Task details
Every entry must be transcribed without alteration.

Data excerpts
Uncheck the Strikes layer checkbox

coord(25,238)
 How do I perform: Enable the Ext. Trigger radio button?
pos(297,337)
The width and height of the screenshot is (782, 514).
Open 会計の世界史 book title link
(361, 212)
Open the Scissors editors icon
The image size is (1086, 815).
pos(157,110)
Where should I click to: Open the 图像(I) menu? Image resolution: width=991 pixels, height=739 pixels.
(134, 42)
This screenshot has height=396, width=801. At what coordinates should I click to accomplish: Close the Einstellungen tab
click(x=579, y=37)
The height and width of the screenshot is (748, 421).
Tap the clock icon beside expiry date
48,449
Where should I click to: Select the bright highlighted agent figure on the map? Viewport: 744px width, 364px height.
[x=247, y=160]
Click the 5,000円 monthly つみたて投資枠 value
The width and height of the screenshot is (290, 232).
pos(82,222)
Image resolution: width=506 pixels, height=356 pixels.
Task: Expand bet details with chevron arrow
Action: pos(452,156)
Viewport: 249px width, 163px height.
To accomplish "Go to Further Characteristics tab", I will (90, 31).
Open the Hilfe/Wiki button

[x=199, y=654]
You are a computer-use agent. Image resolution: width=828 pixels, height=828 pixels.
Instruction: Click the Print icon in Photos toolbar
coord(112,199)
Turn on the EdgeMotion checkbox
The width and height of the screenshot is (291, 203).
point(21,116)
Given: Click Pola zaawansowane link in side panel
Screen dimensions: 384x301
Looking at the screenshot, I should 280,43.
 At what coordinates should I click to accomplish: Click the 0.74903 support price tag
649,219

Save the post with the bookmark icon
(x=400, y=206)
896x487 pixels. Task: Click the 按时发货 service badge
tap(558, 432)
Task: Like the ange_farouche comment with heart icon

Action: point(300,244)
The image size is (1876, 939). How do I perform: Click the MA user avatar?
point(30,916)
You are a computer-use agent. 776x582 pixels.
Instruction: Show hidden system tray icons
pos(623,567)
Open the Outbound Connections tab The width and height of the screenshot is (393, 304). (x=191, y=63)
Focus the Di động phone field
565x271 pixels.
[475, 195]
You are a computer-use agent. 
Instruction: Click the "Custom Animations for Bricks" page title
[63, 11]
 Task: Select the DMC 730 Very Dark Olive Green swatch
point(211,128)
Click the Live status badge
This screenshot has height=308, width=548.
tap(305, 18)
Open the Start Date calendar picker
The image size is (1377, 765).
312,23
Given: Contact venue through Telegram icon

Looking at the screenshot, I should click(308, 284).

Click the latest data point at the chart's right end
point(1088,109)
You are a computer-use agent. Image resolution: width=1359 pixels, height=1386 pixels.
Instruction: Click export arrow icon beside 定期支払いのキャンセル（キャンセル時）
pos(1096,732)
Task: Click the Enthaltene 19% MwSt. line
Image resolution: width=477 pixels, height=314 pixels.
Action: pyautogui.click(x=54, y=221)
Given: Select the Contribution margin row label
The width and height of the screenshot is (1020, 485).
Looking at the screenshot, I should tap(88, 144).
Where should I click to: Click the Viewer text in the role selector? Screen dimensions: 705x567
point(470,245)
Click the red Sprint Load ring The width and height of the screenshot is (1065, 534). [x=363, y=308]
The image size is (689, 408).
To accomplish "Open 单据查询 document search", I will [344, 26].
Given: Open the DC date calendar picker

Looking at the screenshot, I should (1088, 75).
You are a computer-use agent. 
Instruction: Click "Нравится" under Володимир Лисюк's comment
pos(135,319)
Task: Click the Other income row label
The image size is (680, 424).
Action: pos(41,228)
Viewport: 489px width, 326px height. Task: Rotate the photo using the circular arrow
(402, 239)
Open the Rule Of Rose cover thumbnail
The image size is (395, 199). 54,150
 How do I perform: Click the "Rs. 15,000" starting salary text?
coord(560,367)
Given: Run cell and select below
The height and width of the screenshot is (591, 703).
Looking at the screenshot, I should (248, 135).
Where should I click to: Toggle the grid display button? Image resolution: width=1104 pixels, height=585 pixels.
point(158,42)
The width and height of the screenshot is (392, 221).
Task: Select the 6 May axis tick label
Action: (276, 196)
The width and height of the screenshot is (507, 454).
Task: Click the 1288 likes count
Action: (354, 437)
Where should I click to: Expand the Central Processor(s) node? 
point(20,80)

Response below
Uncheck the Strikes layer checkbox

coord(25,238)
 How do I perform: Enable the Ext. Trigger radio button?
pos(297,337)
The width and height of the screenshot is (782, 514).
Open 会計の世界史 book title link
(361, 212)
Open the Scissors editors icon
The image size is (1086, 815).
pos(157,110)
Where should I click to: Open the 图像(I) menu? Image resolution: width=991 pixels, height=739 pixels.
(134, 42)
This screenshot has height=396, width=801. At what coordinates should I click to accomplish: Close the Einstellungen tab
click(x=579, y=37)
The height and width of the screenshot is (748, 421).
Tap the clock icon beside expiry date
48,449
Where should I click to: Select the bright highlighted agent figure on the map? Viewport: 744px width, 364px height.
[x=247, y=160]
Click the 5,000円 monthly つみたて投資枠 value
The width and height of the screenshot is (290, 232).
pos(82,222)
Image resolution: width=506 pixels, height=356 pixels.
Task: Expand bet details with chevron arrow
Action: pos(452,156)
Viewport: 249px width, 163px height.
To accomplish "Go to Further Characteristics tab", I will (90, 31).
Open the Hilfe/Wiki button

[x=199, y=654]
You are a computer-use agent. Image resolution: width=828 pixels, height=828 pixels.
Instruction: Click the Print icon in Photos toolbar
coord(112,199)
Turn on the EdgeMotion checkbox
The width and height of the screenshot is (291, 203).
point(21,116)
Given: Click Pola zaawansowane link in side panel
Screen dimensions: 384x301
Looking at the screenshot, I should 280,43.
 At what coordinates should I click to accomplish: Click the 0.74903 support price tag
649,219

Save the post with the bookmark icon
(x=400, y=206)
896x487 pixels. Task: Click the 按时发货 service badge
tap(558, 432)
Task: Like the ange_farouche comment with heart icon

Action: point(300,244)
The image size is (1876, 939). How do I perform: Click the MA user avatar?
point(30,916)
You are a computer-use agent. 776x582 pixels.
Instruction: Show hidden system tray icons
pos(623,567)
Open the Outbound Connections tab The width and height of the screenshot is (393, 304). (x=191, y=63)
Focus the Di động phone field
565x271 pixels.
[475, 195]
You are a computer-use agent. 
Instruction: Click the "Custom Animations for Bricks" page title
[63, 11]
 Task: Select the DMC 730 Very Dark Olive Green swatch
point(211,128)
Click the Live status badge
This screenshot has height=308, width=548.
tap(305, 18)
Open the Start Date calendar picker
The image size is (1377, 765).
312,23
Given: Contact venue through Telegram icon

Looking at the screenshot, I should click(308, 284).

Click the latest data point at the chart's right end
point(1088,109)
You are a computer-use agent. Image resolution: width=1359 pixels, height=1386 pixels.
Instruction: Click export arrow icon beside 定期支払いのキャンセル（キャンセル時）
pos(1096,732)
Task: Click the Enthaltene 19% MwSt. line
Image resolution: width=477 pixels, height=314 pixels.
Action: pyautogui.click(x=54, y=221)
Given: Select the Contribution margin row label
The width and height of the screenshot is (1020, 485).
Looking at the screenshot, I should tap(88, 144).
Where should I click to: Click the Viewer text in the role selector? Screen dimensions: 705x567
point(470,245)
Click the red Sprint Load ring The width and height of the screenshot is (1065, 534). [x=363, y=308]
The image size is (689, 408).
To accomplish "Open 单据查询 document search", I will [344, 26].
Given: Open the DC date calendar picker

Looking at the screenshot, I should (1088, 75).
You are a computer-use agent. 
Instruction: Click "Нравится" under Володимир Лисюк's comment
pos(135,319)
Task: Click the Other income row label
The image size is (680, 424).
Action: pos(41,228)
Viewport: 489px width, 326px height. Task: Rotate the photo using the circular arrow
(402, 239)
Open the Rule Of Rose cover thumbnail
The image size is (395, 199). 54,150
 How do I perform: Click the "Rs. 15,000" starting salary text?
coord(560,367)
Given: Run cell and select below
The height and width of the screenshot is (591, 703).
Looking at the screenshot, I should (248, 135).
Where should I click to: Toggle the grid display button? Image resolution: width=1104 pixels, height=585 pixels.
point(158,42)
The width and height of the screenshot is (392, 221).
Task: Select the 6 May axis tick label
Action: (276, 196)
The width and height of the screenshot is (507, 454).
Task: Click the 1288 likes count
Action: (354, 437)
Where should I click to: Expand the Central Processor(s) node? 
point(20,80)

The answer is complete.